▶ Task brief:
Only lines that contain the word "простирадлом" belong in the answer; copy them from the records below.

▶ Listed entries:

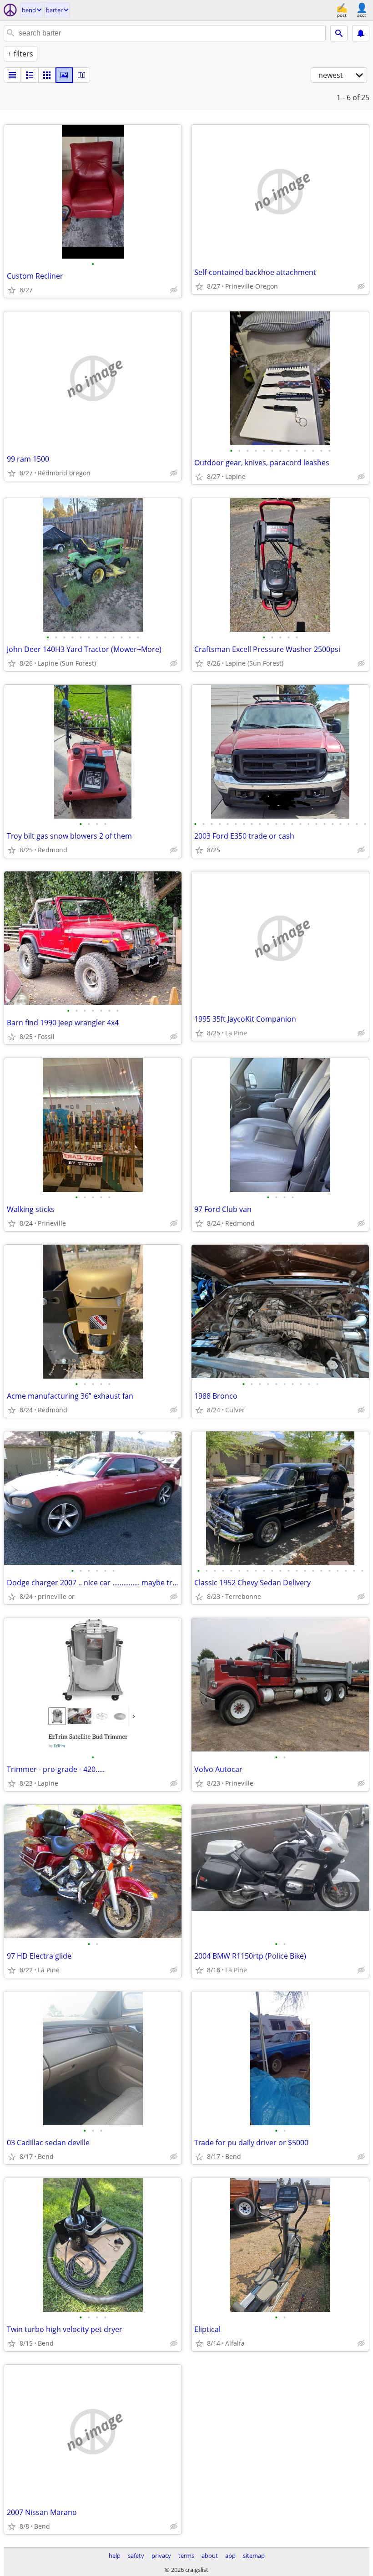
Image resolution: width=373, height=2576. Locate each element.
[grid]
...
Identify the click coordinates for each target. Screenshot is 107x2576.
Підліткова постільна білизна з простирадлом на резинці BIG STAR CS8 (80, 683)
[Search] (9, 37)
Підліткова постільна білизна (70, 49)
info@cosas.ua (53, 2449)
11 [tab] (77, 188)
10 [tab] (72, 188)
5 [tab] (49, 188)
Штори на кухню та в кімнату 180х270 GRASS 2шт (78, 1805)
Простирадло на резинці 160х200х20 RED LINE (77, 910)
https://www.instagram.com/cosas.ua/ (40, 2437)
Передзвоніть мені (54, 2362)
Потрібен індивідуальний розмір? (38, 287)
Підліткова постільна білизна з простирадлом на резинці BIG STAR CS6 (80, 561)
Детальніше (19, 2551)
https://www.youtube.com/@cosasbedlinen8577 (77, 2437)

▶ Response for this exercise:
Підліткова постільна білизна з простирадлом на резинці BIG STAR CS8 (80, 683)
Підліткова постільна білизна з простирадлом на резинці BIG STAR CS6 (80, 561)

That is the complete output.